== Directive ==
Edit the entries below by replacing "GUI agent" with "interface agent" and keep every other part the same.
»»
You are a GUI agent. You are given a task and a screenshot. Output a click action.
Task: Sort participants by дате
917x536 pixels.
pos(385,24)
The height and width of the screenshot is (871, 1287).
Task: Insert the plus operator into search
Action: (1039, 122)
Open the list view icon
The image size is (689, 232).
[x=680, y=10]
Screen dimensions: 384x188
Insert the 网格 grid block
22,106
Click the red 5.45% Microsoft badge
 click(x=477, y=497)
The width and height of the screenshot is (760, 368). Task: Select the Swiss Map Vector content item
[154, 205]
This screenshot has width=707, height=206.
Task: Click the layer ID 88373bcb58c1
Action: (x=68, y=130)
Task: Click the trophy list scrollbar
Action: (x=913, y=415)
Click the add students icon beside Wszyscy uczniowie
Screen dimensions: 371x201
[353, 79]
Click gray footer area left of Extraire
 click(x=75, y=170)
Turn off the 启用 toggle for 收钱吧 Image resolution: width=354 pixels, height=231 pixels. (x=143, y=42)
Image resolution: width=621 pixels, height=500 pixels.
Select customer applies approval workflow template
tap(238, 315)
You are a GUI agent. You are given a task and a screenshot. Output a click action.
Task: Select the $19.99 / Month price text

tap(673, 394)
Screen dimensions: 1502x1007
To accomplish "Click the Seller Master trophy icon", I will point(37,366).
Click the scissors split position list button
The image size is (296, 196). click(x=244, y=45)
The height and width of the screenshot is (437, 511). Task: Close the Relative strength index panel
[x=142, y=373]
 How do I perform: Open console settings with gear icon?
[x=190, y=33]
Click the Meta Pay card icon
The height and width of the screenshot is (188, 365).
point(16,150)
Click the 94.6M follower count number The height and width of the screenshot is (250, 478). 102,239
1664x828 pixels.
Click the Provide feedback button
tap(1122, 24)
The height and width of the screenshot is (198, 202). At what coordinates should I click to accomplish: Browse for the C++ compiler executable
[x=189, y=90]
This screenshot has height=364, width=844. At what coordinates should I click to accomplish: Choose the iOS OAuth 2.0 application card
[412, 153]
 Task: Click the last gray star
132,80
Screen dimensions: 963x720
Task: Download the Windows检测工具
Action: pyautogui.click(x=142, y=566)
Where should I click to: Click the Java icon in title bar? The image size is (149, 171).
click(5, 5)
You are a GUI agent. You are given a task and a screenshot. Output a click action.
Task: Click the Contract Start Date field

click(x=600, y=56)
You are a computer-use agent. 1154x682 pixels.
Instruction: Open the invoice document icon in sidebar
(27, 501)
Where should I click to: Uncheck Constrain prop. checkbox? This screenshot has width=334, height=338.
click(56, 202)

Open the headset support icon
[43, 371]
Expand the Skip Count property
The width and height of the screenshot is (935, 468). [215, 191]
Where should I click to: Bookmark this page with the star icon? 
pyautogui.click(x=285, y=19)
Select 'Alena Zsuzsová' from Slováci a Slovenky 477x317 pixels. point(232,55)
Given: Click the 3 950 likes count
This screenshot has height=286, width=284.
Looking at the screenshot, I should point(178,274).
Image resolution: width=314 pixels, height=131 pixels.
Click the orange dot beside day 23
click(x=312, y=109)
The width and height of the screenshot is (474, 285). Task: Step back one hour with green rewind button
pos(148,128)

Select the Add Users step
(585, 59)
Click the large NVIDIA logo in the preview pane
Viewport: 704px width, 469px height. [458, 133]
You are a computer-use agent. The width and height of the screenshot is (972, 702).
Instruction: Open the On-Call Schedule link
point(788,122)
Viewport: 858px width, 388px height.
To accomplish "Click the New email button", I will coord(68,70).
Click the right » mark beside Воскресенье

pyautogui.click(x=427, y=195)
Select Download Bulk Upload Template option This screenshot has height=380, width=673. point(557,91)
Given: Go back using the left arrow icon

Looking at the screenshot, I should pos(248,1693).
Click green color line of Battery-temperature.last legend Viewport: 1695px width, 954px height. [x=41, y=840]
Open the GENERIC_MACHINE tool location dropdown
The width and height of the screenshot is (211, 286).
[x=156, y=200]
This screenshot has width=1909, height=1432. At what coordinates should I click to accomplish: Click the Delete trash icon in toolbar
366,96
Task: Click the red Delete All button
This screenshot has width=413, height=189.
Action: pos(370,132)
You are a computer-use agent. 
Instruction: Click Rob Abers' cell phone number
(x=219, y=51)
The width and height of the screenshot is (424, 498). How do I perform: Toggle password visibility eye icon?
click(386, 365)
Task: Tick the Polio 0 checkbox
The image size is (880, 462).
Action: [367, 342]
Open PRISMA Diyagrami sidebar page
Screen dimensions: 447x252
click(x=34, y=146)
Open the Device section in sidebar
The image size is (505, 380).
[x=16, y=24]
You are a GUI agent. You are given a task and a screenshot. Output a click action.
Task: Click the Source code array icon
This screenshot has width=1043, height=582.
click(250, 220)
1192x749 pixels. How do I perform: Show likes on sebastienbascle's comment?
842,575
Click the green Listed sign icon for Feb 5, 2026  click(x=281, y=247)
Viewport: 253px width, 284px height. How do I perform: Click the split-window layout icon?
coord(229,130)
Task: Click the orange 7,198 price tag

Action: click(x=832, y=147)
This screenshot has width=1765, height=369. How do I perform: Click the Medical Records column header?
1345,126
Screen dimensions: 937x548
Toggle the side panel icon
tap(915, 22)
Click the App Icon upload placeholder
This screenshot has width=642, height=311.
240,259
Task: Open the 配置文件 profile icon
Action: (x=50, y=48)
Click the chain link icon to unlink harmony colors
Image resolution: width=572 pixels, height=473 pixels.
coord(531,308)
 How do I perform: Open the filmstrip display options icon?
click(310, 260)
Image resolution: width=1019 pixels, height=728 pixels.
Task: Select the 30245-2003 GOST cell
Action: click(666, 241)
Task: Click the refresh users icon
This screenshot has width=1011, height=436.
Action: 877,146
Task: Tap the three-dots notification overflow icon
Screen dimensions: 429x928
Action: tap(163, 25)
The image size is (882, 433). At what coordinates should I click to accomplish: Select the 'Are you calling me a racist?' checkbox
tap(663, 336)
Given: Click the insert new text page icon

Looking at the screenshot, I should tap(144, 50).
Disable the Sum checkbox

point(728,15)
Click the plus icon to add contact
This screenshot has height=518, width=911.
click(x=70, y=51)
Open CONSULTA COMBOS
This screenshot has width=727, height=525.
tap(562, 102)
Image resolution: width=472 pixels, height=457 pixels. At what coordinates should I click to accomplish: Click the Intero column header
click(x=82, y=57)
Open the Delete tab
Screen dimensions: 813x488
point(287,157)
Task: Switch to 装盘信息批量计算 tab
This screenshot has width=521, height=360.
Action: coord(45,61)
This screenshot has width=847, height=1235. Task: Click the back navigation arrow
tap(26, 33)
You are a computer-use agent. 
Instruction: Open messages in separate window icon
««
== Task result ==
You are a interface agent. You are given a task and a screenshot. Output a click action.
Task: Sort participants by дате
917x536 pixels.
pos(385,24)
The height and width of the screenshot is (871, 1287).
Task: Insert the plus operator into search
Action: (1039, 122)
Open the list view icon
The image size is (689, 232).
[x=680, y=10]
Screen dimensions: 384x188
Insert the 网格 grid block
22,106
Click the red 5.45% Microsoft badge
 click(x=477, y=497)
The width and height of the screenshot is (760, 368). Task: Select the Swiss Map Vector content item
[154, 205]
This screenshot has width=707, height=206.
Task: Click the layer ID 88373bcb58c1
Action: (x=68, y=130)
Task: Click the trophy list scrollbar
Action: (x=913, y=415)
Click the add students icon beside Wszyscy uczniowie
Screen dimensions: 371x201
[353, 79]
Click gray footer area left of Extraire
 click(x=75, y=170)
Turn off the 启用 toggle for 收钱吧 Image resolution: width=354 pixels, height=231 pixels. (x=143, y=42)
Image resolution: width=621 pixels, height=500 pixels.
Select customer applies approval workflow template
tap(238, 315)
You are a interface agent. You are given a task and a screenshot. Output a click action.
Task: Select the $19.99 / Month price text

tap(673, 394)
Screen dimensions: 1502x1007
To accomplish "Click the Seller Master trophy icon", I will point(37,366).
Click the scissors split position list button
The image size is (296, 196). click(x=244, y=45)
The height and width of the screenshot is (437, 511). Task: Close the Relative strength index panel
[x=142, y=373]
 How do I perform: Open console settings with gear icon?
[x=190, y=33]
Click the Meta Pay card icon
The height and width of the screenshot is (188, 365).
point(16,150)
Click the 94.6M follower count number The height and width of the screenshot is (250, 478). 102,239
1664x828 pixels.
Click the Provide feedback button
tap(1122, 24)
The height and width of the screenshot is (198, 202). At what coordinates should I click to accomplish: Browse for the C++ compiler executable
[x=189, y=90]
This screenshot has height=364, width=844. At what coordinates should I click to accomplish: Choose the iOS OAuth 2.0 application card
[412, 153]
 Task: Click the last gray star
132,80
Screen dimensions: 963x720
Task: Download the Windows检测工具
Action: pyautogui.click(x=142, y=566)
Where should I click to: Click the Java icon in title bar? The image size is (149, 171).
click(5, 5)
You are a interface agent. You are given a task and a screenshot. Output a click action.
Task: Click the Contract Start Date field

click(x=600, y=56)
You are a computer-use agent. 1154x682 pixels.
Instruction: Open the invoice document icon in sidebar
(27, 501)
Where should I click to: Uncheck Constrain prop. checkbox? This screenshot has width=334, height=338.
click(56, 202)

Open the headset support icon
[43, 371]
Expand the Skip Count property
The width and height of the screenshot is (935, 468). [215, 191]
Where should I click to: Bookmark this page with the star icon? 
pyautogui.click(x=285, y=19)
Select 'Alena Zsuzsová' from Slováci a Slovenky 477x317 pixels. point(232,55)
Given: Click the 3 950 likes count
This screenshot has height=286, width=284.
Looking at the screenshot, I should point(178,274).
Image resolution: width=314 pixels, height=131 pixels.
Click the orange dot beside day 23
click(x=312, y=109)
The width and height of the screenshot is (474, 285). Task: Step back one hour with green rewind button
pos(148,128)

Select the Add Users step
(585, 59)
Click the large NVIDIA logo in the preview pane
Viewport: 704px width, 469px height. [458, 133]
You are a computer-use agent. The width and height of the screenshot is (972, 702).
Instruction: Open the On-Call Schedule link
point(788,122)
Viewport: 858px width, 388px height.
To accomplish "Click the New email button", I will coord(68,70).
Click the right » mark beside Воскресенье

pyautogui.click(x=427, y=195)
Select Download Bulk Upload Template option This screenshot has height=380, width=673. point(557,91)
Given: Go back using the left arrow icon

Looking at the screenshot, I should pos(248,1693).
Click green color line of Battery-temperature.last legend Viewport: 1695px width, 954px height. [x=41, y=840]
Open the GENERIC_MACHINE tool location dropdown
The width and height of the screenshot is (211, 286).
[x=156, y=200]
This screenshot has width=1909, height=1432. At what coordinates should I click to accomplish: Click the Delete trash icon in toolbar
366,96
Task: Click the red Delete All button
This screenshot has width=413, height=189.
Action: pos(370,132)
You are a computer-use agent. 
Instruction: Click Rob Abers' cell phone number
(x=219, y=51)
The width and height of the screenshot is (424, 498). How do I perform: Toggle password visibility eye icon?
click(386, 365)
Task: Tick the Polio 0 checkbox
The image size is (880, 462).
Action: [367, 342]
Open PRISMA Diyagrami sidebar page
Screen dimensions: 447x252
click(x=34, y=146)
Open the Device section in sidebar
The image size is (505, 380).
[x=16, y=24]
You are a interface agent. You are given a task and a screenshot. Output a click action.
Task: Click the Source code array icon
This screenshot has width=1043, height=582.
click(250, 220)
1192x749 pixels. How do I perform: Show likes on sebastienbascle's comment?
842,575
Click the green Listed sign icon for Feb 5, 2026  click(x=281, y=247)
Viewport: 253px width, 284px height. How do I perform: Click the split-window layout icon?
coord(229,130)
Task: Click the orange 7,198 price tag

Action: click(x=832, y=147)
This screenshot has width=1765, height=369. How do I perform: Click the Medical Records column header?
1345,126
Screen dimensions: 937x548
Toggle the side panel icon
tap(915, 22)
Click the App Icon upload placeholder
This screenshot has width=642, height=311.
240,259
Task: Open the 配置文件 profile icon
Action: (x=50, y=48)
Click the chain link icon to unlink harmony colors
Image resolution: width=572 pixels, height=473 pixels.
coord(531,308)
 How do I perform: Open the filmstrip display options icon?
click(310, 260)
Image resolution: width=1019 pixels, height=728 pixels.
Task: Select the 30245-2003 GOST cell
Action: click(666, 241)
Task: Click the refresh users icon
This screenshot has width=1011, height=436.
Action: 877,146
Task: Tap the three-dots notification overflow icon
Screen dimensions: 429x928
Action: tap(163, 25)
The image size is (882, 433). At what coordinates should I click to accomplish: Select the 'Are you calling me a racist?' checkbox
tap(663, 336)
Given: Click the insert new text page icon

Looking at the screenshot, I should tap(144, 50).
Disable the Sum checkbox

point(728,15)
Click the plus icon to add contact
This screenshot has height=518, width=911.
click(x=70, y=51)
Open CONSULTA COMBOS
This screenshot has width=727, height=525.
tap(562, 102)
Image resolution: width=472 pixels, height=457 pixels. At what coordinates should I click to accomplish: Click the Intero column header
click(x=82, y=57)
Open the Delete tab
Screen dimensions: 813x488
point(287,157)
Task: Switch to 装盘信息批量计算 tab
This screenshot has width=521, height=360.
Action: coord(45,61)
This screenshot has width=847, height=1235. Task: Click the back navigation arrow
tap(26, 33)
You are a computer-use agent. 
Instruction: Open messages in separate window icon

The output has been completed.